Happyface345's picture

It's a long story but I'll make it as short as I can I've know my step son since he was five and I've treated him like my own( used to tell him when he was naughty I don't anymore!), and over tried at times, spoilt him sometimes more than my own children, just try to get him to like me.. I have two children of my own and my partner has two when we met my eldest step son is good he's on and off but stuffers from mental health issues from my other step sons mum when she used to live with him anyway he lives with me and his dad full time now.  My other sept son who the question is about, is the one the problems have been with he's really aggressive and angry all the time, extremely spoilt by both his mum and dad I don't suspect and fowl play with either of them no abuse etc so he's not acting out through that.  He has beaten my children, my nephew up serveral times and argues with them they are at least two years and younger than him.  He calls me a fat f&c@ing p;)ick and other swear words all the time over nothing or maybe because I've said no or because I've asked him not to call my sons.  He's made threats towards me and tried to smash a glass window to go for me, he's filmed my underwear drawn and my belongings to show his mum.  I have videos were he says he wants to hit me, but nothing has gone on at the time it's always out of no where.  I'm always polite as everything I say to him no matter what it is he Tells his mum I've said something nasty and she phones having a go at dad.  It's getting worse and worse and unbearable to live with but I adore my partner and we have a child together who doesn't deserve seperated parents just because of his brother behaving this way.  My partner does try (sort of) but I'm not sure what else he can do?
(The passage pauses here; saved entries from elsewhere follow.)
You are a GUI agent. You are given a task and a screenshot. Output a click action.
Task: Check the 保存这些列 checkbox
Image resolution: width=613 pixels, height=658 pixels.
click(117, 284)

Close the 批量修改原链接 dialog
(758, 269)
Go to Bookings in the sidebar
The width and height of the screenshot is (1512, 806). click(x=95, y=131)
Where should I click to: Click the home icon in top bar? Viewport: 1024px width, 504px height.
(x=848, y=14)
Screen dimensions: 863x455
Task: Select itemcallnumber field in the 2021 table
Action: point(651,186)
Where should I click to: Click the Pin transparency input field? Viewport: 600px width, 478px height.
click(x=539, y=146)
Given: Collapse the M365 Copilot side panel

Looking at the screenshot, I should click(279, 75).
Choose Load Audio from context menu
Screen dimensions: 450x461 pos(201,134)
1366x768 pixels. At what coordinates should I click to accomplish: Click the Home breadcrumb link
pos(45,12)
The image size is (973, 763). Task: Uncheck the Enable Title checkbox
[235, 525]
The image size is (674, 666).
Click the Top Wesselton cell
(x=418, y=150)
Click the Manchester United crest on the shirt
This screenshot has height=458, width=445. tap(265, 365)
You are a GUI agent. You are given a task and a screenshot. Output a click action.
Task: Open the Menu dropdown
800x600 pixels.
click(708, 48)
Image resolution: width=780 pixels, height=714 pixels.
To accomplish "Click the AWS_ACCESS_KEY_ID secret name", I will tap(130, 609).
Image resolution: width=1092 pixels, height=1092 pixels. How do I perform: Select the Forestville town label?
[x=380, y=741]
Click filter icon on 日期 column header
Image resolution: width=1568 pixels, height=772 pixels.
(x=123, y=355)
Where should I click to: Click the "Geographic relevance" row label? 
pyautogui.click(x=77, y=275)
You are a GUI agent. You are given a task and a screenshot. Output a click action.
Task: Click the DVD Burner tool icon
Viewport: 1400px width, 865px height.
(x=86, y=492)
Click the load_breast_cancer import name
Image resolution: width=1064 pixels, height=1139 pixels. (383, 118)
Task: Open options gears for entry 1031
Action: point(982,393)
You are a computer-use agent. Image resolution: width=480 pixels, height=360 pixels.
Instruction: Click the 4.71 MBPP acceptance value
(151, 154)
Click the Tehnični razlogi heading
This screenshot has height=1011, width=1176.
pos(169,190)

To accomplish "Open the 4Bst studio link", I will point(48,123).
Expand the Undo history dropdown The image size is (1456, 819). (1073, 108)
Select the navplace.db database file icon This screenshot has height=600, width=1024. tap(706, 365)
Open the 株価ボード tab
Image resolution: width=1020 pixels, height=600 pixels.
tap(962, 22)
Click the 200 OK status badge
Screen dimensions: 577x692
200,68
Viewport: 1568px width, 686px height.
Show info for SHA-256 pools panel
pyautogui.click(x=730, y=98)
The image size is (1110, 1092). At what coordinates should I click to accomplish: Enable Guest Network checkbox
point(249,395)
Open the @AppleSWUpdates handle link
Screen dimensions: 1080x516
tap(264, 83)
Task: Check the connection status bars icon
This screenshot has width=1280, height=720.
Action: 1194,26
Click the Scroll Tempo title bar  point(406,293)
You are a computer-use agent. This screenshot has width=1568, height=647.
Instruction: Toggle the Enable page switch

My step sons mum is a social worker, he obviously suffers with his mental health badly As he is never happy I've not seen him laugh or smile in years, but unsure what to do??? Ive tried so much to make him happy I've told dad to try things but nothing seems to work please help! 

GrudgingSM's picture

You need to leave or your DH needs to only see this child outside the home. He is violent with your other children and has threatened you. The safety of your children is NON-NEGOTIABLE. Not saying anything to him is not fixing the issue. I don't know the UK laws but if he threatens you again or pays a hand on one of your children, I'd call the police. Before that even happens though I think you need to prioritize protecting your children and leave or make DH see that kid outside of the home. Your children are depending on you for their safety!

AgedOut's picture

As a Mom you have to protect your kiddos. End of story. I think you know that though. I'm so sorry you're going through all this but you have to protect your kiddos

SteppedOut's picture

Agree with the 3 above. Far past time that your husband do something about this. 

Ban this feral animal from your home.